Panel 2: This bothers the Hell out of Elly because she doesn't like one bit that they've been reduced to passive box-watching.
Panel 3: This spurs her to the action of telling them that they've spent too much time in front of the idiot lantern already and thus must therefore find something productive to do with their time.
Panel 4: Mike does something VERY, VERY stupid and points out the flaws in Elly's argument by stating that it's too cold to play outside and there is nothing else they can do.

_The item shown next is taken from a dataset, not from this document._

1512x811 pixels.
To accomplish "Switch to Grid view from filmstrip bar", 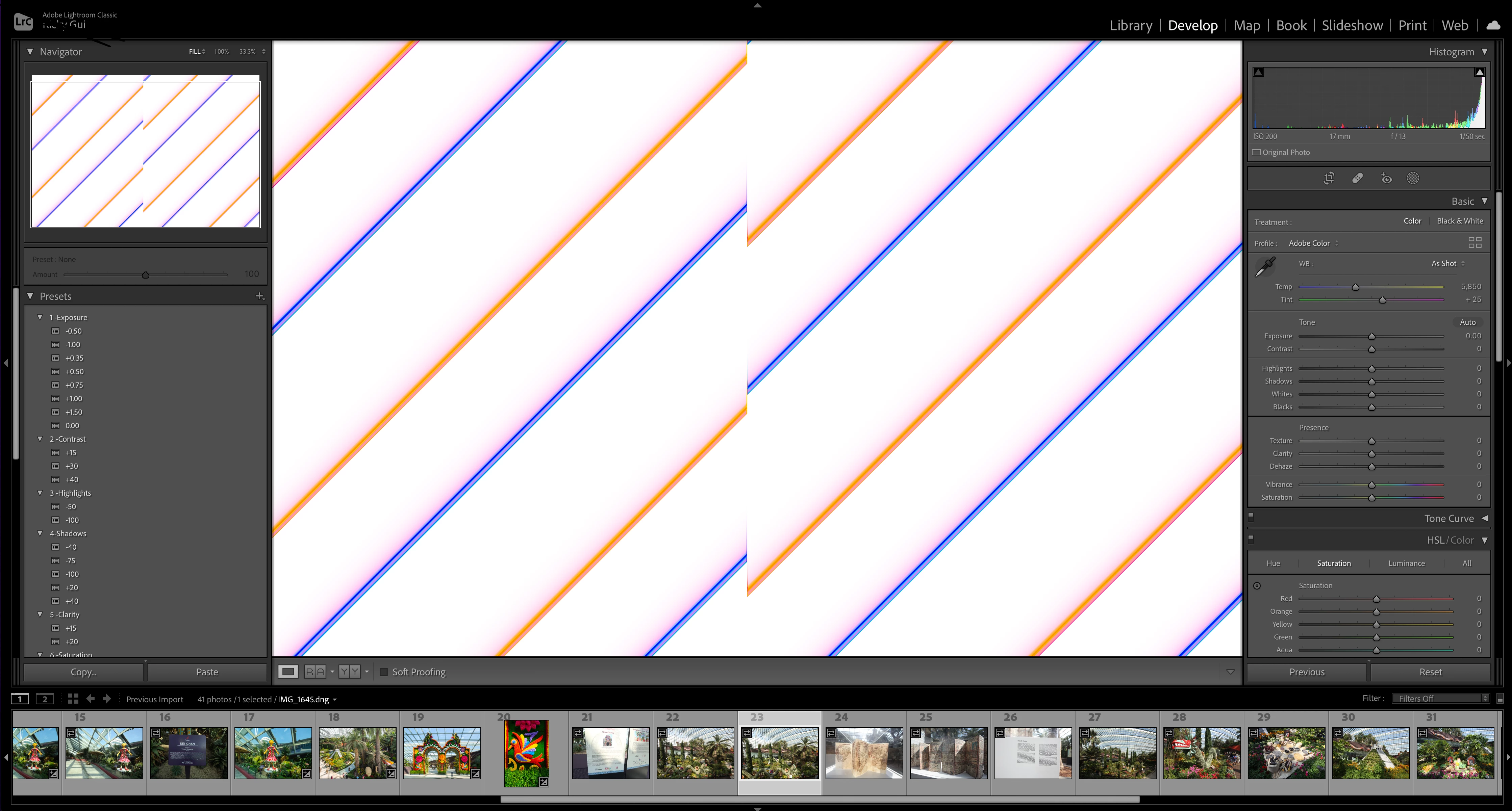I will click(73, 698).
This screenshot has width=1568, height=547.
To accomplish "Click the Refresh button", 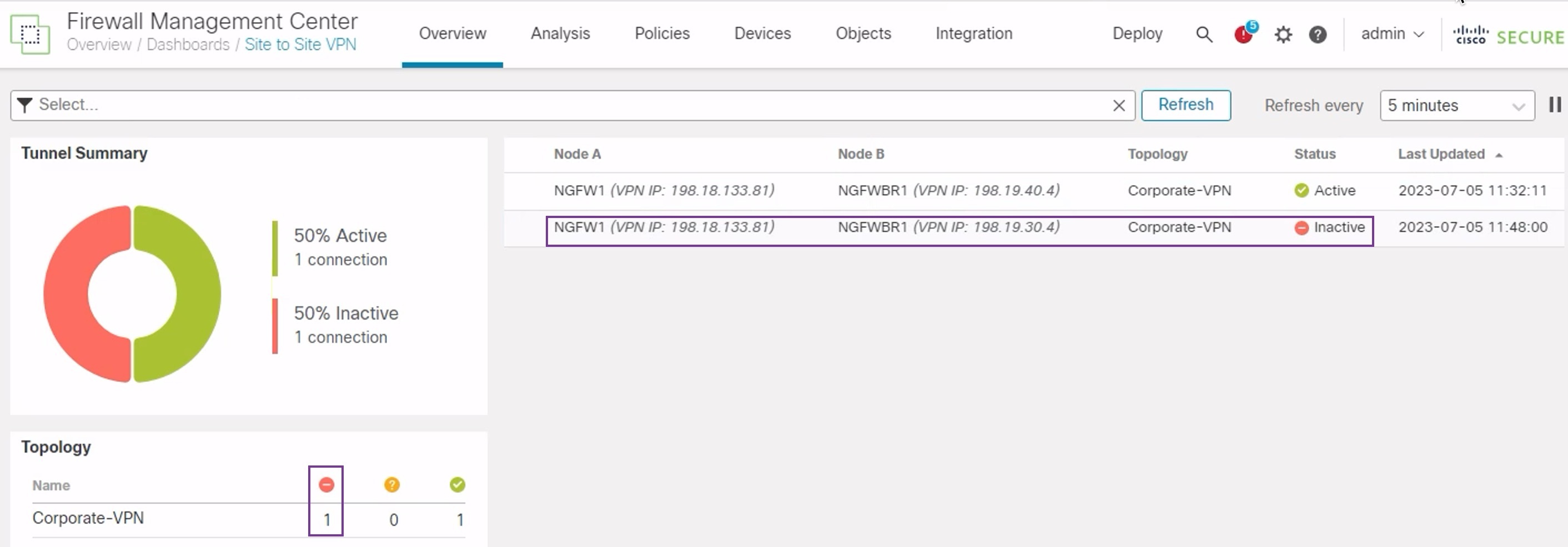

Panel 5: As expected, Elly's face twists into the Hideous Narrow-Eyed Frown Of Theatrical Rage™ as she turns her back to her children (after all, how can ANY PARENT be expected to LOOK at a child who DARES to question his pooooooooooooooooooooooooooor mother?), jabs her finger into the air, decrees the absence of alternatives to be completely irrelevant forever and tells them that the box stays off.
Panel 6: Remember last Christmas when I made all that high-sounding noise about Elly using her brain and teaching her kids about not pointing guns at people even if they're toys? You can freaking forget all of it because Dumb Dora thinks that moping about how SAD guns make her will cure things; since Elly is stupider than a sack of hair, she sort of deserves to be her kids' fake murder victim.
Panel 7: Next, she's traumatized FOREVER by the fact that they've defiantly, cruelly and maliciously turned her couch into an EVIL fort that she has to put back together lest the government shoot her for not keeping her house in order.
Panel 8: Finally, they do something that always astonishes and confuses and terrifies her every time she sees it when they fight over who gets to play with a toy.
Panel 9: This causes her to propose a great idea.
Panel 10: Said idea is having the two of them watch TV.
Summary: While the notes are a subpar recapitulation of Andy Fox's guiding philosophy (children must be protected from everything that they might like for their own good), what they don't do a very good job of disguising is why the box became a parent. As we see, there's a lot that they can do that isn't sitting in front of a cathode-ray tube. As we also see, most of it involves reminding Elly that she has children in the house and is therefore evil and scary and wrong and can never, ever be anticipated by anyone ever lest Elly be thought of as being a high-functioning drunkard with a goldfish's memory.